(Work instruction)
Output an exact reproduction of the data.

(Provided information)

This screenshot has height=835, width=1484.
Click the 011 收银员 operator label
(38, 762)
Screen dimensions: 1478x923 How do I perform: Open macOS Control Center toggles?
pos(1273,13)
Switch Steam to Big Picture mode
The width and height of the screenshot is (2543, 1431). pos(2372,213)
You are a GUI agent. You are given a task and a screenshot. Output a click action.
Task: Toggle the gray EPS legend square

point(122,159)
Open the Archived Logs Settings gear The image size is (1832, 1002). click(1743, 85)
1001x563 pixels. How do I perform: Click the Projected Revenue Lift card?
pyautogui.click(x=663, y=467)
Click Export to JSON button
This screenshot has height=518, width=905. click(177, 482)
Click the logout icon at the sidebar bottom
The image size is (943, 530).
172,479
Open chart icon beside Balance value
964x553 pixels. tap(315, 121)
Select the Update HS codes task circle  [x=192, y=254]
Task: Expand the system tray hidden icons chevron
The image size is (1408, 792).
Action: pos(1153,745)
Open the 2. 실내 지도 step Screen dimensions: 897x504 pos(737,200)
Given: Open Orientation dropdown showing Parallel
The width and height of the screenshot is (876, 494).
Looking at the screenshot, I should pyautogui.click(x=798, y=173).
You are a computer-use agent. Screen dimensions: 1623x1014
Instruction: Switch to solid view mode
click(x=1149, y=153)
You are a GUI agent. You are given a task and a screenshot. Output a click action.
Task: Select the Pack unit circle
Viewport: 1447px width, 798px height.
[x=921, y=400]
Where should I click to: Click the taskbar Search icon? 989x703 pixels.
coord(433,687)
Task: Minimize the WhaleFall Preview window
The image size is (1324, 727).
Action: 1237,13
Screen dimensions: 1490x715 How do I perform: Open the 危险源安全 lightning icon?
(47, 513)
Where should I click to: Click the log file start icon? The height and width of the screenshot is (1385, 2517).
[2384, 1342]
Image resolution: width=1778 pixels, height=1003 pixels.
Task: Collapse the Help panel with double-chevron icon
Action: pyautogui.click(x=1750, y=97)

(Exercise answer)
This screenshot has height=835, width=1484.
Click the 011 收银员 operator label
(38, 762)
Screen dimensions: 1478x923 How do I perform: Open macOS Control Center toggles?
pos(1273,13)
Switch Steam to Big Picture mode
The width and height of the screenshot is (2543, 1431). pos(2372,213)
You are a GUI agent. You are given a task and a screenshot. Output a click action.
Task: Toggle the gray EPS legend square

point(122,159)
Open the Archived Logs Settings gear The image size is (1832, 1002). click(1743, 85)
1001x563 pixels. How do I perform: Click the Projected Revenue Lift card?
pyautogui.click(x=663, y=467)
Click Export to JSON button
This screenshot has height=518, width=905. click(177, 482)
Click the logout icon at the sidebar bottom
The image size is (943, 530).
172,479
Open chart icon beside Balance value
964x553 pixels. tap(315, 121)
Select the Update HS codes task circle  [x=192, y=254]
Task: Expand the system tray hidden icons chevron
The image size is (1408, 792).
Action: pos(1153,745)
Open the 2. 실내 지도 step Screen dimensions: 897x504 pos(737,200)
Given: Open Orientation dropdown showing Parallel
The width and height of the screenshot is (876, 494).
Looking at the screenshot, I should pyautogui.click(x=798, y=173).
You are a computer-use agent. Screen dimensions: 1623x1014
Instruction: Switch to solid view mode
click(x=1149, y=153)
You are a GUI agent. You are given a task and a screenshot. Output a click action.
Task: Select the Pack unit circle
Viewport: 1447px width, 798px height.
[x=921, y=400]
Where should I click to: Click the taskbar Search icon? 989x703 pixels.
coord(433,687)
Task: Minimize the WhaleFall Preview window
The image size is (1324, 727).
Action: 1237,13
Screen dimensions: 1490x715 How do I perform: Open the 危险源安全 lightning icon?
(47, 513)
Where should I click to: Click the log file start icon? The height and width of the screenshot is (1385, 2517).
[2384, 1342]
Image resolution: width=1778 pixels, height=1003 pixels.
Task: Collapse the Help panel with double-chevron icon
Action: pyautogui.click(x=1750, y=97)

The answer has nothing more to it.